In the end, it was a brilliant example of how the Blue Jays hope the high performance department can impact their major-league team. The goal of the unit is to put the player at the centre of everything and have the many resources the Blue Jays provide operating in harmony around him. The club compares its many services to the spokes of a wheel, with the player being the hub.

Living the motto
“Aaron is just an incredible professional. He did literally everything he could to prepare, work and recover,” Mugford says. “I think in a lot of ways he’s a role model for how someone can really look after themselves."

While Sanchez’s example shows the department is already making a clear impact at the big-league level, the team hopes the most substantial effects will come in a few years’ time, when 2016’s draft class is ready to enter the major leagues. That will be the first round of players who haven’t known a Blue Jays organization without the department — a group of athletes who have been exposed to its many tools at every step of their development. Ideally, the Blue Jays will get more out of their draft classes than they have in the past, feeding carefully groomed talent onto the major-league roster and decreasing the reliance on acquiring players from other organizations. In a lot of ways, the Blue Jays are building a ballplayer factory and tricking it out with the most modern machinery available.

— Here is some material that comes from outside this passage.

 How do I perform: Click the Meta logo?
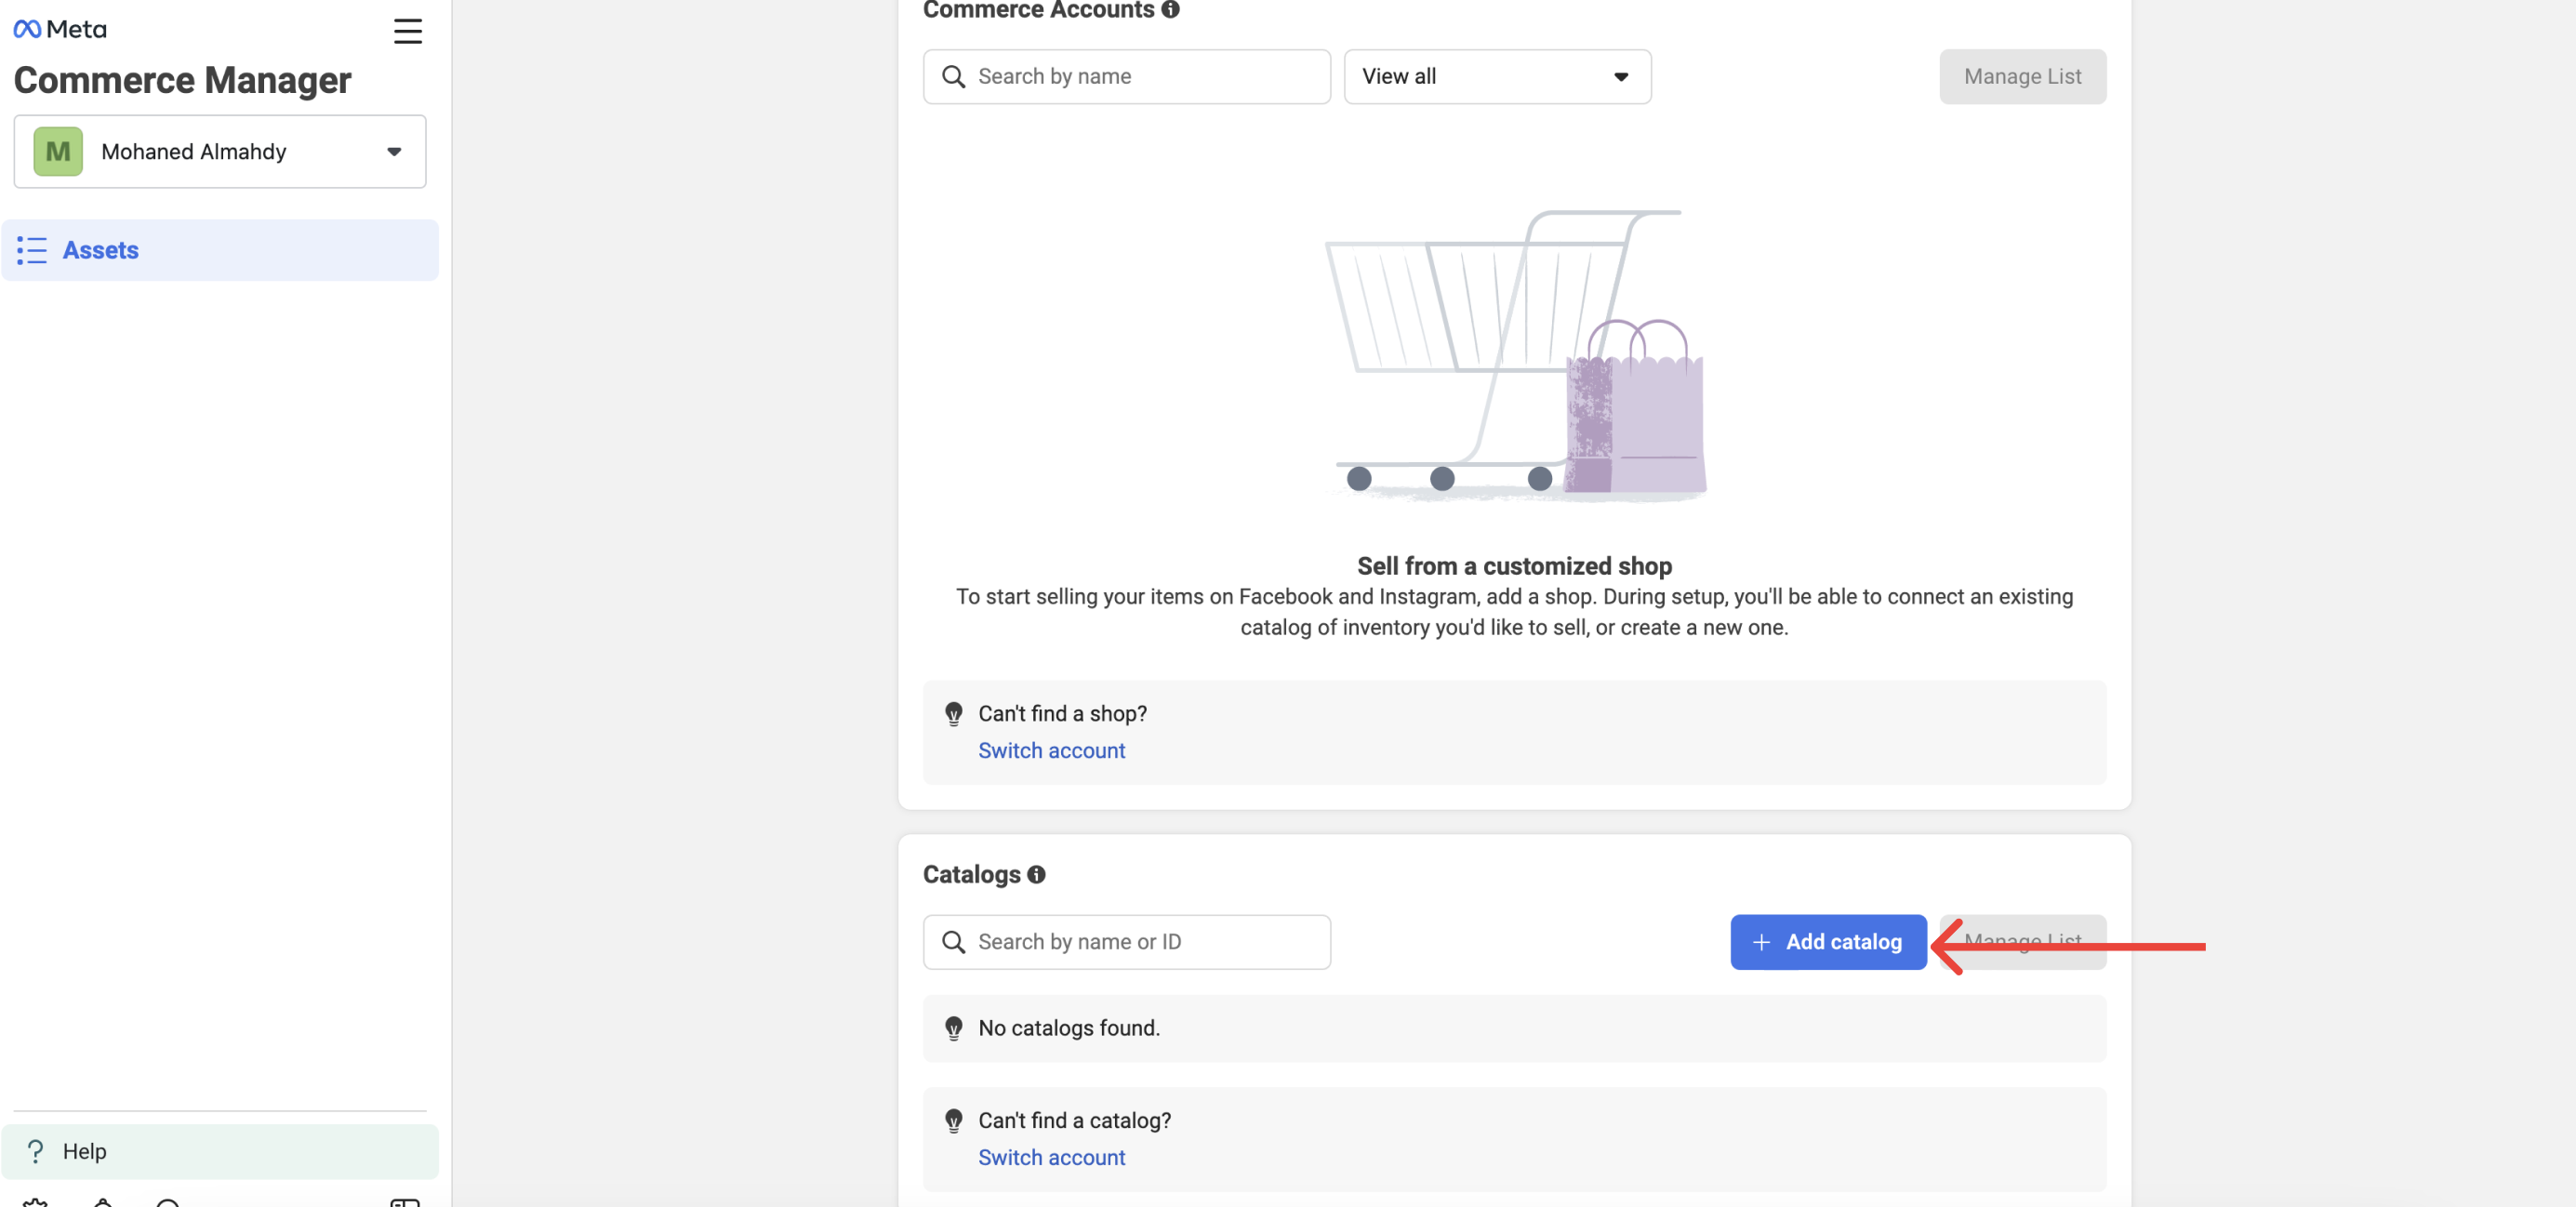click(59, 29)
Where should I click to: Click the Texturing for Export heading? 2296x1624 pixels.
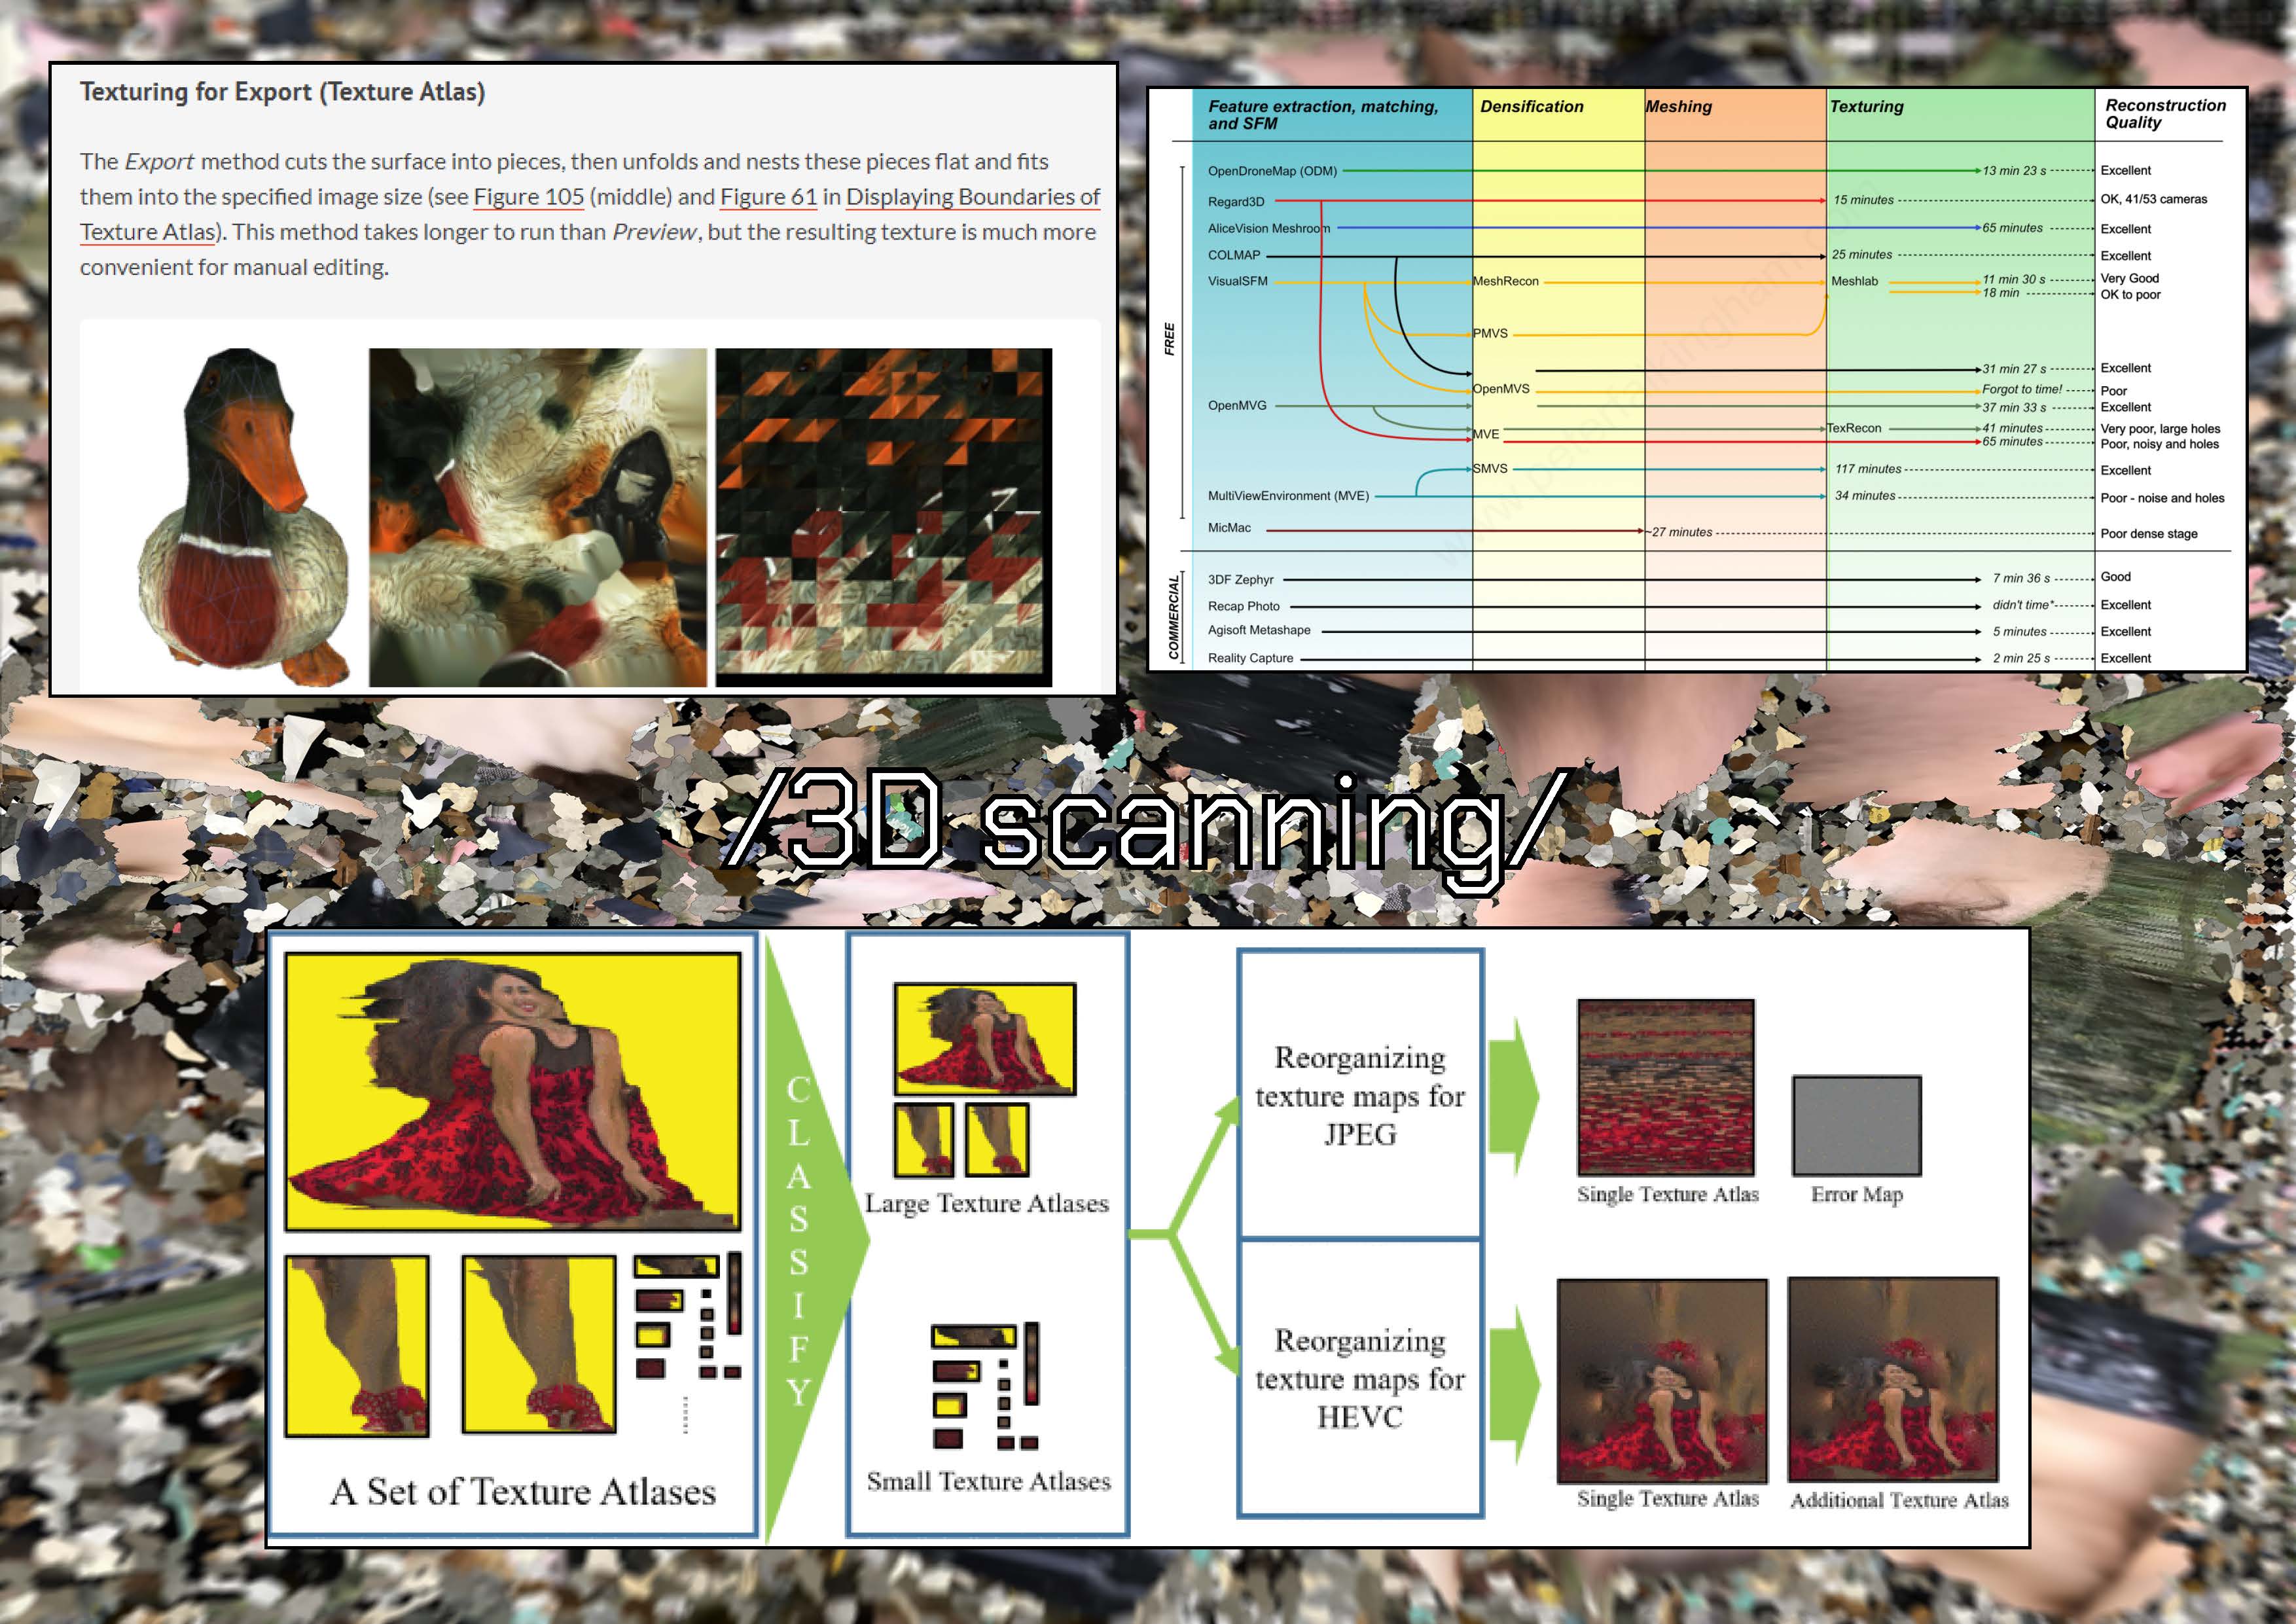282,92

“There are a lot of misnomers around sport science. It’s not about technology. It’s not about research articles. It’s about baseball. It’s about having evidence that something works,” Mugford says. “It’s about setting the players up for success. That includes the fuel they’re putting into their body, it includes their thoughts and their mindset, it includes their physical preparation and recovery. It’s about how those things come together and make them better able to perform on the field to help the team to win. That’s ultimately what we’re trying to do at the top level.”

But for now, the most apparent results you’ll see from the department will likely come with players like Pearce, who arrive from other organizations and are taken aback by the army of performance specialists they encounter. Still sweating from his latest bodyweight routine, Pearce laughs about how he used to work out. How he used to focus on beach muscles and looking swollen after a round of heavy deadlifts, squats and presses. He can’t believe he didn’t learn to work out this way until now.

“I feel a big difference. Just because the weights aren’t heavy doesn’t mean it’s not hard as heck,” he says. “These guys are just first class. They know their stuff. I’m still getting used to it. It’s challenging. But I look forward to it every day. Because it’s something new. And I like it.”